Editorial
O Globo
Provas de uso de gás sarin contra rebeldes exigem providências imediatas da comunidade internacional, e EUA insistem na via diplomática
O louvável empenho dos EUA em organizar uma conferência internacional que permita pôr fim à guerra na Síria parece levar a Casa Branca a fazer vista grossa ao uso de armas químicas pelas forças do ditador Bashar Assad, a linha vermelha que Washington havia traçado como limite a partir do qual uma ação militar seria justificada.

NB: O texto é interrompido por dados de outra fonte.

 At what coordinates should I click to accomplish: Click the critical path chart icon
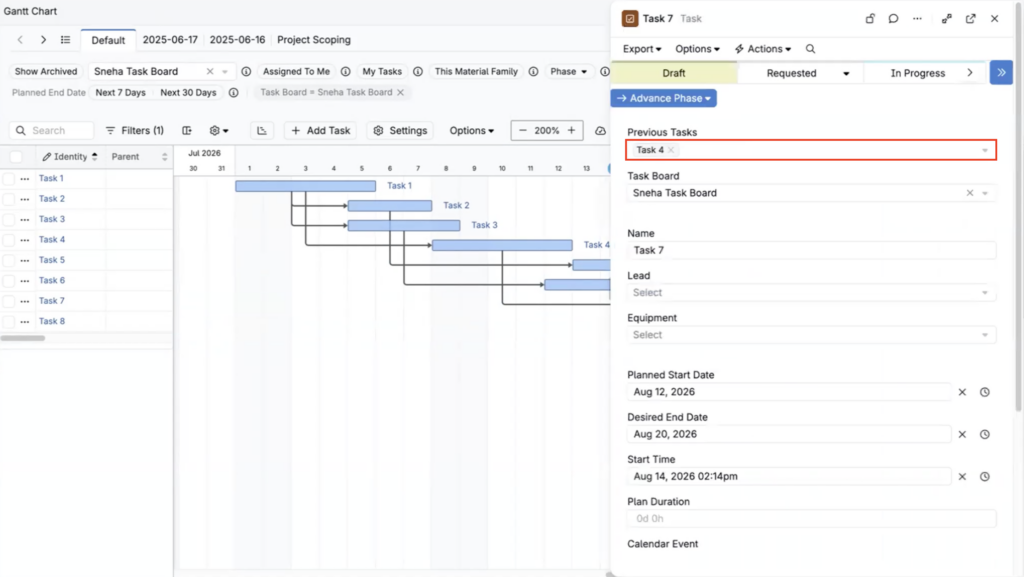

Para a França, não há dúvida. O chanceler Laurent Fabius disse estar certo de que o gás sarin — potente agente nervoso de uso proibido — terminou sendo empregado várias vezes na Síria. As amostras foram obtidas por repórteres do jornal “Le Monde” diretamente de médicos sírios que tratam de combatentes rebeldes.
Investigadores da ONU, liderados pelo brasileiro Paulo Sérgio Pinheiro, divulgaram relatório citando “indícios razoáveis” do uso de armas químicas na guerra civil síria. Mas os EUA insistem que são necessárias novas evidências para convencê-los de que a substância, classificada pela ONU como arma de destruição em massa, foi utilizada pelas forças de Assad.
O conflito dura mais de dois anos com violência extrema: já matou cerca de 80 mil pessoas (milhares delas civis) e provocou o êxodo de 1,6 milhão, segundo as Nações Unidas. Violações dos direitos humanos e crimes contra a Humanidade são cometidos tanto pelas forças do governo quanto pelos diferentes grupos que o combatem. Os inspetores da ONU citaram ainda o uso, pelas tropas oficiais, de bombas termobáricas — que propagam calor tão extremo que suga o oxigênio do pulmão das pessoas. Por outro lado, citaram indícios de que os rebeldes recrutam crianças como combatentes e que pelo menos 86 delas teriam morrido na guerra.
O governo sírio, que parecia até recentemente em derrocada, ganhou novo fôlego com a chegada dos combatentes do Hezbollah, organização libanesa xiita satélite do Irã. Com este reforço, as tropas de Assad reconquistaram a cidade de Qusayr, estratégica na ligação da capital com a importante cidade de Homs, porta de entrada para a região habitada majoritariamente por alauitas, a seita próxima ao xiismo e da qual faz parte a elite dominante síria. A chegada do Hezbollah xiita inflamou o caráter sectário dos combates, pois a ampla maioria dos rebeldes é sunita, como a maioria da população síria. Outra consequência foi aumentar o risco de internacionalização da luta: o Hezbollah é libanês, está na linha de frente contra Israel e recebe apoio financeiro e militar do Irã.
O conflito sírio é hoje a maior dor de cabeça da comunidade internacional. Depois de reunião ontem, em Genebra, com representantes dos EUA e da Rússia — o mais poderoso e reticente aliado de Assad —, o enviado especial da ONU, Lakhdar Brahimi, disse que ainda há muito a fazer para que a conferência de paz possa se realizar em julho. Até lá, é preciso encontrar uma fórmula para conter a matança.